石神井と電動キックボード
報道によると、石神井公園駅にも今年度中にホームドアが設置されるそうだ。今のところ何の兆しもないが、今後、駅の様子も違って見えるだろう。
変化する石神井を書き残すためにnoteを更新している。一方、半世紀以上住んでいる地元住民にとっては、昨今の駅前の再開発程度は些細な変更と感じているのかもしれない。これまで高い建物がなかった石神井に、地上33階建てのマンション「ピアレス石神井公園」が出来たのが2002年。線路の高架化の完了が2015年。石神井公園駅周辺に絞っても、住み始めた時期によって思い浮かぶ風景は違ってくる。
最近、「東京田園モダン 大正・昭和の郊外を歩く」(洋泉社)という本を読んだ。二十三区の中でも、これまで取り上げられる機会が少なかった郊外農村部の社会・文化が扱われ、面白い。
本の中に「円タク」を扱ったコラムがある。円タクは1924年に大阪で、東京では1926年に始まり、一円で旧東京市内ならどこへでも行ける料金体系だった。コラムでは、円タクを使い、自由に市内を行き来する阿倍定と愛人・石田吉蔵のことが書かれている。
その後タクシーは急増し、これまでの足であった人力車をしのぐほどになった。新しい乗り物は都市の場所と場所との距離を縮め、スピード時代の象徴として、広く歓迎されたであろうことは想像に難くない。
ところが、人気絶頂だったタクシーの数は、わずか6年でピークを迎える。戦争が激しくなり、多くの石油を軍需に使う必要があったためだ。1940年に予定されていた東京オリンピック、横浜での万国博覧会に備えて、国際都市東京の面目を保つ目的から、円タクの統制や流しのタクシーの禁止など、行政の要請があったことも原因だったそうだ。
最近都心では、電動のシェアサイクルを見かけるようになった。電動自転車そのものは以前からあるが、「LUUP」の電動キックボードのサービスは、比較的新しいのではないか。立ち姿でオフィス街などをさっそうと走っている。
LUUPは免許不要で、ヘルメットは努力義務だ。料金は税込50円で1分経過ごとに15円。たとえば10分乗ると200円かかり、サブスクや乗り放題のプランもあるらしい。
乗り降りできる「ポート」があれば、好きな場所で借りて好きな場所で返せる。ホームページのキャッチコピーには「街じゅうがスタート地点」とあり、街を活性化する次世代インフラともあった。

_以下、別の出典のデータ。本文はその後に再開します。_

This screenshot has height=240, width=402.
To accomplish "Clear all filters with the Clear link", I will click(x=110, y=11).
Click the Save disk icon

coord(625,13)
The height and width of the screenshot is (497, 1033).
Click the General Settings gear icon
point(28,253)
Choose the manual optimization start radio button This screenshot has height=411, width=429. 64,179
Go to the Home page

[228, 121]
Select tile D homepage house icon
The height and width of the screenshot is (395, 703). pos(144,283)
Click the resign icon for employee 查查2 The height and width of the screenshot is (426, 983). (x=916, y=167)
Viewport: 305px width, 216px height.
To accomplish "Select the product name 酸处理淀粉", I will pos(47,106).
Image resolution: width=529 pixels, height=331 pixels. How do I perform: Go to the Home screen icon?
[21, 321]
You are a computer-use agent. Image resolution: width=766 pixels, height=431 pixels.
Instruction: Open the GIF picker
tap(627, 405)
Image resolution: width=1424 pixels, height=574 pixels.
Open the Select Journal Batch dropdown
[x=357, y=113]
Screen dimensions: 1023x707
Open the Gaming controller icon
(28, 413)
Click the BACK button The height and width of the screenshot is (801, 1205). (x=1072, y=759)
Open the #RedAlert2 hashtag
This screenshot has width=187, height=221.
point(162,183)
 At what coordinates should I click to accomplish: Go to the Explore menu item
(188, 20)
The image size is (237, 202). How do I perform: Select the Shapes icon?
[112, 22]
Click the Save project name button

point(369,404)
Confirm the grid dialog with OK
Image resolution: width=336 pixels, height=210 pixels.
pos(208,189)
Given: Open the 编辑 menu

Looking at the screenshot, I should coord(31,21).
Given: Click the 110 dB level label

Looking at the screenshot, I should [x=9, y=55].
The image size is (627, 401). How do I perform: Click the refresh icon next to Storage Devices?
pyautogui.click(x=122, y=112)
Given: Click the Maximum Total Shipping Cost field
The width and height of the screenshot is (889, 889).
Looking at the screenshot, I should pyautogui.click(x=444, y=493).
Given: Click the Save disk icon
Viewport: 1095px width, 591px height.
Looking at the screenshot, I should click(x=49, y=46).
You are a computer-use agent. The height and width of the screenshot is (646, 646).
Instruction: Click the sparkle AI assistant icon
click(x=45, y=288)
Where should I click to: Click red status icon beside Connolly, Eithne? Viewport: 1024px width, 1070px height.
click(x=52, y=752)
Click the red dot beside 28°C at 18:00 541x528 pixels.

利用はアプリをスマホにダウンロードし、クレジットカードを登録する。電動自転車と電動キックボードが選べるけれど、電動キックボードに乗るには免許証の登録や、簡単な試験問題に通らなければいけない。鍵を開けるのも、写真を送信して返却の段取りを行うのもスマホとアプリを使い、次世代の乗り物、サービスといった感が強い。都心だけではなく、石神井でも少しずつ目だつようになっている。
電動キックボードで石神井を走ってみた。宣伝でも非難でもなく、フラットな感想として、乗りこなしには慣れが必要である。
思いのほかスピードは出る。しかし、自動車よりは遅い。スカートとサンダル姿で乗っている女性を見かけたが、車から見ると恐ろしいのではないか。追い抜くのか譲るべきか。目の前で転ばれたら大惨事だ。
立ったまま乗るので、視界は広々している。娯楽的要素があるが、店先に自由に停めていいのだろうか、そこも分かりづらい。
このあたりの中途半端さゆえか、取締り件数は増えているようだ。
残暑が続く中、今年の夏はハンディファンをよく見かけた。手軽に涼を感じ取れる道具だが、「あの頃がはしりだったね」になるのか、「結局廃れたね」になるのか。始まったシェアモビリティサービスにしても、利用が根付き、街中の景色として一般的になるのか、判断がつかない。
練馬区はJRもないし、南北を抜ける公共交通はバス頼みだし、土地はおおむねなだらかだ。個人的感想としては、絶賛再開発中の石神井公園駅南口には、何らか備えられるような気がする。